London Bank Traders Learn More About Their Suburban Virus Exile

London Bank Traders Learn More About Their Suburban Virus Exile

(Bloomberg) -- As the coronavirus outbreak grows, London’s banks are rolling out ever more geographically sprawling contingency plans. Citigroup Inc. is pulling the trigger on a staff move south of the River Thames -- and its clients are choosing to trade their institutions’ positions on mobile apps from home.

An incident Thursday highlighted the risks banks face in the weeks to come. HSBC Holdings Plc evacuated part of a floor housing its research department in Canary Wharf after an employee tested positive. The trading floor is staying open for now, but if more people fall ill, staff could be off to a riverside site near London Bridge, adjacent to Shakespeare’s Globe theater.

HSBC is among relatively few banks whose backup site is in London’s core. JPMorgan Chase & Co.’s plan is for traders to work at a data center in Basingstoke, a 45-mile, 45-minute train ride southwest of Waterloo Station. The facility sits next to a traditional British tea shop and an arts-and-crafts studio, watched by a security guard in a JPMorgan-monogrammed blazer.
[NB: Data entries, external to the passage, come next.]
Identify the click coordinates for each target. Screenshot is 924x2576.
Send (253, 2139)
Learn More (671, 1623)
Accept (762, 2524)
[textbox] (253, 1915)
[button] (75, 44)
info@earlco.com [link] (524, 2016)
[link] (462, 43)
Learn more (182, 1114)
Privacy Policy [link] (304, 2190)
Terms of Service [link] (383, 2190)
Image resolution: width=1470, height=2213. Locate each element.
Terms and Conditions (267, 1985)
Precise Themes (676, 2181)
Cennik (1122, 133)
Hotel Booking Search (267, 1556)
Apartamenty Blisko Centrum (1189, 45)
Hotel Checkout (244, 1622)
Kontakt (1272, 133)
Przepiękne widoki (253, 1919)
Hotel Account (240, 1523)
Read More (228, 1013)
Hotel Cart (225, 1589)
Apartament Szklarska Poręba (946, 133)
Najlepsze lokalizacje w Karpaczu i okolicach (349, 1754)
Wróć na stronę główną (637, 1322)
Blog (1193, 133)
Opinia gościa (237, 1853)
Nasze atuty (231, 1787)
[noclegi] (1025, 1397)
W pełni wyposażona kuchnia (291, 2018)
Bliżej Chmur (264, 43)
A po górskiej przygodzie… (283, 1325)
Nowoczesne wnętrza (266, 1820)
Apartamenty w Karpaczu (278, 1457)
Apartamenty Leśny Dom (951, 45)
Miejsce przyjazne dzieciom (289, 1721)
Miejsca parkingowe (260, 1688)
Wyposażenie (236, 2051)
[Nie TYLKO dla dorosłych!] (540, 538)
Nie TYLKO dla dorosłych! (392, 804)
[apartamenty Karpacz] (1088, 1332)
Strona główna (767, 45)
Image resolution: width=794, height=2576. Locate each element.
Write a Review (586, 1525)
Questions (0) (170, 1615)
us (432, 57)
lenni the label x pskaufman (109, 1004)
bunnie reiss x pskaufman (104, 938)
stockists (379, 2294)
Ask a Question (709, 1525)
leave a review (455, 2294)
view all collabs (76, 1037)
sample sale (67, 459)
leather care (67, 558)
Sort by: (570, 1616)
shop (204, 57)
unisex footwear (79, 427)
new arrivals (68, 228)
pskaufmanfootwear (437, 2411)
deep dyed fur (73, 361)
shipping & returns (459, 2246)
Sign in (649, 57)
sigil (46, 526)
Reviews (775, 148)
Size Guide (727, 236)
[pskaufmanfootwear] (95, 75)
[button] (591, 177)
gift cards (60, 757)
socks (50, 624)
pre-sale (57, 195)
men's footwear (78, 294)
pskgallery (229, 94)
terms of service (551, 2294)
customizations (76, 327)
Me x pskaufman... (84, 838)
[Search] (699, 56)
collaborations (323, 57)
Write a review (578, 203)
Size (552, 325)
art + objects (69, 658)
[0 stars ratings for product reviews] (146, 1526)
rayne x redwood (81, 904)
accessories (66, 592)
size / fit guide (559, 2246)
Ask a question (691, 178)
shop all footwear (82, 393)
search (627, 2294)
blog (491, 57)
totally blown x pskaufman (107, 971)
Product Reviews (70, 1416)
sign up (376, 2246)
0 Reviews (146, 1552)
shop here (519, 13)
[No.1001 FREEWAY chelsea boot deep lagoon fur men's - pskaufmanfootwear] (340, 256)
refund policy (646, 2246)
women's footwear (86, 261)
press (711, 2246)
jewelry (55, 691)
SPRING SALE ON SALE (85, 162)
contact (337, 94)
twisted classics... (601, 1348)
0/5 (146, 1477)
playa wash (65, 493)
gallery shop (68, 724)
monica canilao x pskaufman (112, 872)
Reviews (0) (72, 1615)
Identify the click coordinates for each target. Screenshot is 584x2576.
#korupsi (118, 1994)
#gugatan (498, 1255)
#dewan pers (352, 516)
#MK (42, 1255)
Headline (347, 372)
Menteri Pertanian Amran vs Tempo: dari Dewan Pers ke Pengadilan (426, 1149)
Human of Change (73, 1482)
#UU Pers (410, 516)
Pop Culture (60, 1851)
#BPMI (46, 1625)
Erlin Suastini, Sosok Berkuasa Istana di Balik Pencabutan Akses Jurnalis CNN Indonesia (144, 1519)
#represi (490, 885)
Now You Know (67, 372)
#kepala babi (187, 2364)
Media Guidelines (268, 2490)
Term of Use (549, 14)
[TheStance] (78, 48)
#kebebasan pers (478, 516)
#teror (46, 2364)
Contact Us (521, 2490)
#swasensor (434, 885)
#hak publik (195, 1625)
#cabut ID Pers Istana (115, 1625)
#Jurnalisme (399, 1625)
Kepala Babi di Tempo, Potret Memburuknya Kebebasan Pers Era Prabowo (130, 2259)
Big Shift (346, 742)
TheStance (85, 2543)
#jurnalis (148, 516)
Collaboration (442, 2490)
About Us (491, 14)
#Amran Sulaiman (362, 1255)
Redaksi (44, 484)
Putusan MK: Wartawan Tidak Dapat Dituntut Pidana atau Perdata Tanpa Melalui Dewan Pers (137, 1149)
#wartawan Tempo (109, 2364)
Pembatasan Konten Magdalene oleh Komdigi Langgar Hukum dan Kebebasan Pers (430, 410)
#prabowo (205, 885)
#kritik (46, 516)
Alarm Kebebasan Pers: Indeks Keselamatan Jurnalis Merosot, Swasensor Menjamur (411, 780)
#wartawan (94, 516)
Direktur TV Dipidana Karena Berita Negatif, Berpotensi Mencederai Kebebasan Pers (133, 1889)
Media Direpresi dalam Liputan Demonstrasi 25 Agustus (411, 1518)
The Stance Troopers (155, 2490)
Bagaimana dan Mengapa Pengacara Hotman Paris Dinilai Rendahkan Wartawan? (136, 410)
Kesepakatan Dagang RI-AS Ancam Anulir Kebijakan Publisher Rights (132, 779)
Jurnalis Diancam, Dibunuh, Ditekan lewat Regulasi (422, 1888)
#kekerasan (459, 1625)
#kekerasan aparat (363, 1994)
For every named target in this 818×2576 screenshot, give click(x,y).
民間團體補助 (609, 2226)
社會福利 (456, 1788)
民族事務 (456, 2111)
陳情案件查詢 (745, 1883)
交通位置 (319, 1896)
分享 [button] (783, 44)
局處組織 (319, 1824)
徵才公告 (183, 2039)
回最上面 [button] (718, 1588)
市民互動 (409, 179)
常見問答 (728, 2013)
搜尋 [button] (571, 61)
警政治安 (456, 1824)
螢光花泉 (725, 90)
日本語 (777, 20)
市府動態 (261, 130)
On Friday, 48 new confirmed cases in the U.K. brought the total to 163.

  • Citigroup is sending some of its traders to Lewisham in southeast London, according to a person with knowledge of its plan. The rest will stay at headquarters in Canary Wharf. If one site is hit with a staff outbreak, the plan intends for the other to keep trading, the person said. Local regional and contingency plans are in place, according to a Citigroup spokeswoman who declined to elaborate.
  • Barclays Plc is testing its backup trading operations in Northolt, near the west London airport used by private jets and the nation’s military, a person familiar with the plan said. The lender also has a New York-area backup site in Whippany, New Jersey.
  • Nomura Holdings Inc. is testing backup operations in Farnborough, the Hampshire town almost 40 miles southwest of London best known for its annual aviation show.
  • Mizuho International said it’s testing a plan that would see traders divided between working from home and a facility in Leatherhead, Surrey, in the capital’s southwestern suburbs.

Mobile Trading

Some of Citigroup’s institutional clients are staying home and making currency trades on their phones using an app, according to Alaa Saeed, the global head of foreign-exchange electronic platforms and distribution.

“I expect that trend to increase further in the coming weeks as more clients prepare to work remotely,” said Saeed. Use of the Velocity platform, which replicates what clients have on their desktop, lets users make spot trades in more than 100 currencies. It’s not used for complex derivatives, such as options.

Citigroup saw trades using the app surge almost fourfold in the week ending March 3, compared with six weeks earlier, Saeed said.

©2020 Bloomberg L.P.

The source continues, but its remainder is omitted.